Wir werden heiraten Ende des Jahres. Du bist herzlich eingeladen ...
obwohl die Trauung natürlich am Tage stattfinden wird. Ja, aber ich bin
ein Werwolf. Das ist romantisch. Du bist ein Vampir, und das ist auch romantisch.
Kurt ist ein Unsichtbarer, und das ist zumindest geheimnisvoll. Aber was soll
sie ihm sagen? Schatz, es tut mir leid, aber ich verwandle mich manchmal
in eine Wildsau?
Stimmt schon. Also gut, lasst uns gehen.
Während ich die Haustür abschließe, sagt Henning plötzlich:
Ich glaube, du hast mal erwähnt, dass du 1703 geboren bist. Dann
hattest du doch vor gar nicht so langer Zeit deinen dreihundertsten Geburtstag.
Damals kannten wir uns schon, aber du hast nie etwas davon gesagt.
Ich bin 1703 geboren, ja, sage ich.

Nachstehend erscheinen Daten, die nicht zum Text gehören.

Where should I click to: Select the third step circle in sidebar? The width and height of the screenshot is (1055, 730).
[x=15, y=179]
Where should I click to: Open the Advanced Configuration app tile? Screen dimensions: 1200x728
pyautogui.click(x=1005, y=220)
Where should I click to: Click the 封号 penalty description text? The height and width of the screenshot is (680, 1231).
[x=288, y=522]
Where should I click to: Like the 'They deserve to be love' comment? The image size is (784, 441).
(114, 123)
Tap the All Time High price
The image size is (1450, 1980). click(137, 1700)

Und 1731 gestorben.
Du kannst es untot nennen, immerhin laufe ich herum, rede und
sehe mir Filme an, aber mein Herz schlägt nicht, ich atme nur, um Luft
zum sprechen zu haben, und das einzige Blut, das ich in mir habe, ist das,
welches ich trinke. Glaube mir, ich bin tot. Seitdem feiere ich meinen Geburtstag
nicht mehr, und das andere Jubiläum werde ich auch nicht feierlich
begehen.
Henning sieht mich etwas seltsam an und lässt das Thema fallen. Statt
dessen wendet er sich an Kurt: Ich habe noch nie vorher von jemandem
gehört, der sich unsichtbar machen kann. Kannst du das steuern?
Ja, das kann ich. Ich mache es allerdings fast automatisch, wenn ich
nicht gerade direkt etwas mit Menschen zu tun habe. Das versuche ich mir jetzt
aber abzugewöhnen.
Weißt du, warum du es kannst? Wie hast du es herausgefunden?
Auf keine angenehme Art. Kurt verzieht das Gesicht. Mein
Vater hat die Familie tyrannisiert. Er ist auf alle losgegangen, auf meine
Brüder ich habe einen jüngeren und einen älteren Bruder
und auch auf unsere Mutter, aber meistens hat er es an mir ausgelassen.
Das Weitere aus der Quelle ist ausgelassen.